- _TASK STATEMENT_
Retype, exactly and with nothing added, the lines from the one showing "Task: Click the user avatar picture in header" through the final line of the material. Omit pictures.
________________________________________
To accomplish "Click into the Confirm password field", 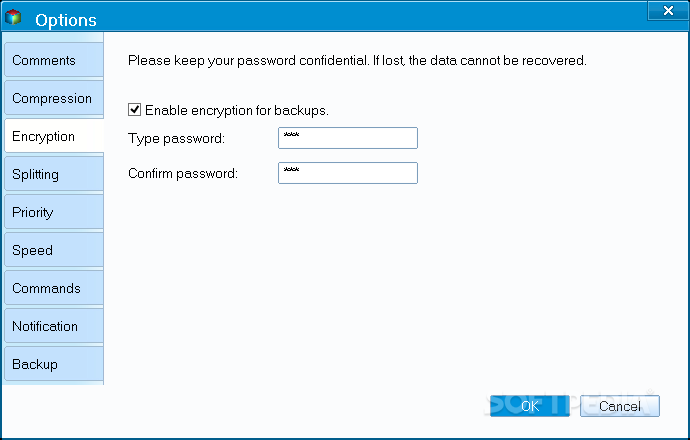I will 347,173.
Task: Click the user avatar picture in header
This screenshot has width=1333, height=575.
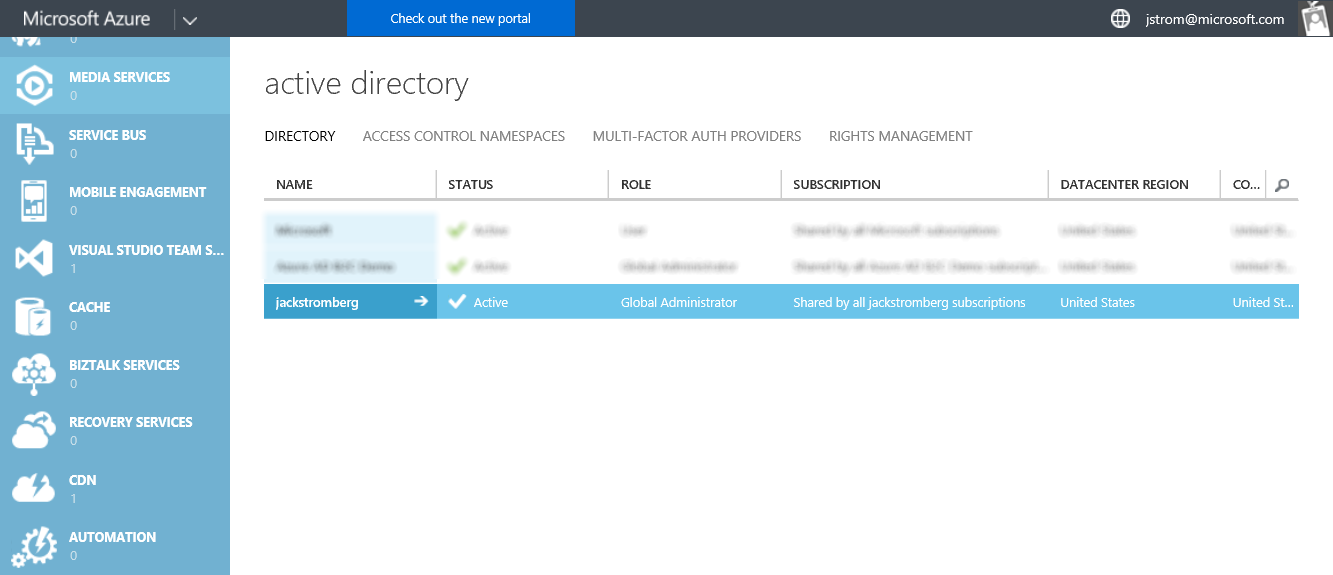Action: coord(1314,19)
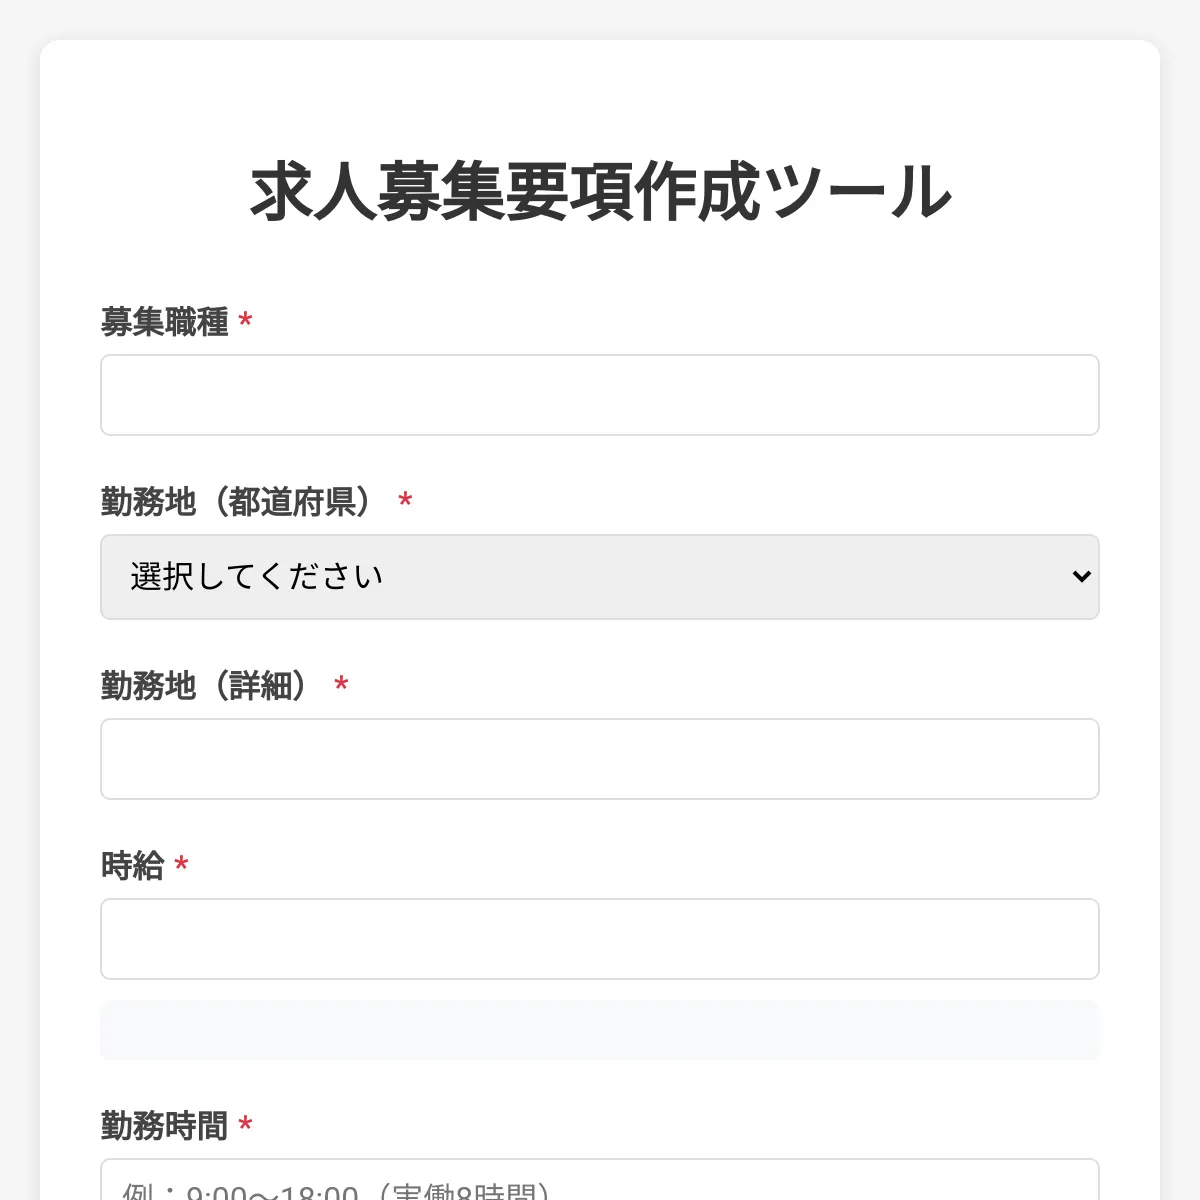
Task: Focus the 時給 text input
Action: point(600,939)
________________________________________
- _ANSWER SPACE_
Task: Click the user avatar picture in header
This screenshot has width=1333, height=575.
Action: coord(1314,19)
Task: Focus the 時給 text input
Action: point(600,939)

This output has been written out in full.